Possible 10-card hands from 10 standard deck of cards

combinatorics

A certain casino uses 10 standard decks of cards mixed together into one big deck, which we will call a superdeck. Thus, the superdeck has 52 · 10 = 520 cards, with 10 copies of each card. How many different 10-card hands can be dealt from the superdeck? The order of the cards does not matter, nor does it matter which of the original 10 decks the cards came from. Express your answer as a binomial coefficient.

This question is already answered in the link below:

Combinatorics: Number of possible 10-card hands from superdeck (10 times 52 cards)

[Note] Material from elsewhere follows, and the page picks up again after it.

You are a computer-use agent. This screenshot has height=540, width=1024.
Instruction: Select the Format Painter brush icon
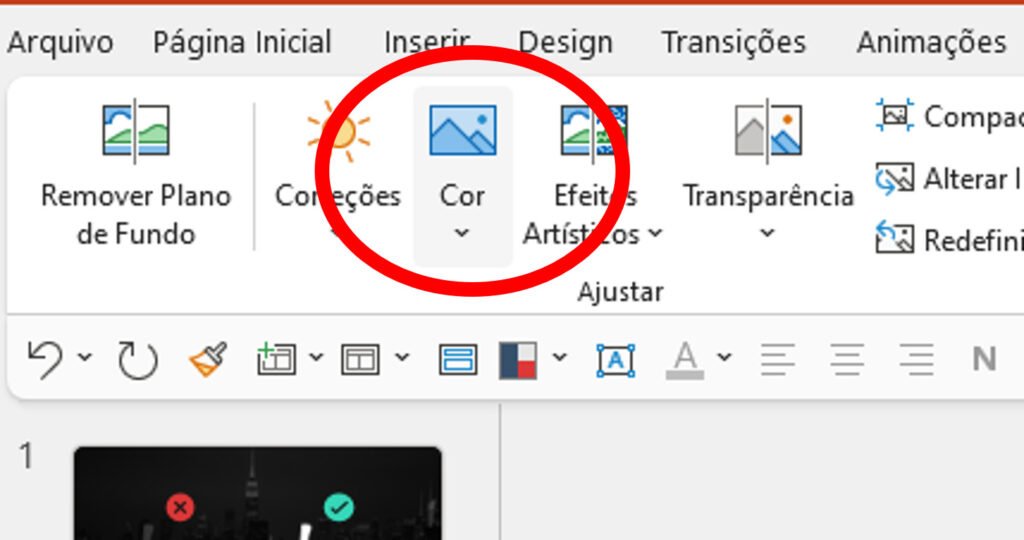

But I still have questions:

1.What does a 10-card hand mean? Does it mean all cards of the same kind?

2.What if the question had 11 decks instead of 10. Would $$\binom {52+11-1}{10}$$ be correct?

3.How are there 52+11-1 slots instead of 52*10=520 slots for 10 deck of cards?

Best Answer

"all cards of the same kind?" No. A hand of cards is just a subset of the cards. Here, since we have duplicate cards we need to be a bit more careful with how we phrase it... it is a submultiset of the cards. Order within the hand does not matter. Two hands are considered the "same" if what cards in what quantities are the same in one hand compared to another. For example, a hand that contains five $A\spadesuit$ four $K\heartsuit$ and one $K\clubsuit$ is considered the same as any other hand which contains those same type of cards in the same quantities, regardless order and what deck. Here it is assumed that which deck a card comes from is irrelevant. If every deck of cards had different art styles and a different cardback and could be distinguished it would have been a very different problem, one with an answer of $\binom{520}{10}$

"What if the question had 11 decks" No, the answer will still be $\binom{10+52-1}{52-1}=\binom{10+52-1}{10}$, we did not need an $11$ there. The $10$ that appeared in the formula here happened to be our handsize not the number of decks. That the number of decks was ten is only relevant because it is greater than our number of cards in hand, allowing us to treat this as though it were pulling with replacement. If it were five decks instead, we would need to be more careful, likely needing to combine stars-and-bars with inclusion-exclusion.

"how are there $52+10-1$ slots instead of $52\cdot 10=520$ slots for ten decks of cards?" I don't know what you mean by slots here, but this is again a standard application of stars-and-bars. We have different categories. We want some collection of some number of those categories, repetition allowed order not relevant. In order to split the categories up, we only need a barrier between the categories.

Consider this small example of having five identical cookies and we ask how we can split them up between me and you. I say, we can draw a line. All cookies on the left side of the line are mine and all cookies on the right side of the line are yours. We have the possibilities: $\mid \circ \circ \circ \circ\circ$ where I get none and you get five, we have $\circ \mid \circ \circ \circ \circ$ where I get one and you get four... on up to $\circ \circ \circ \circ \circ \mid$ where I get all five and you get none. I only needed one barrier to separate these into two piles, not two barriers. Similarly, if I wanted to split it into $k$ piles I only need $k-1$ barriers.

The essence of stars-and-bars is again to distribute $n$ identical balls (cards in our hand) into $k$ distinct bins (cardtypes) where order in which balls appear in bins doesn't matter this is like picking some arrangement of $n$ stars and $k-1$ bars which can be done in $\binom{n+k-1}{k-1}$ ways, equivalently $\binom{n+k-1}{n}$ ways.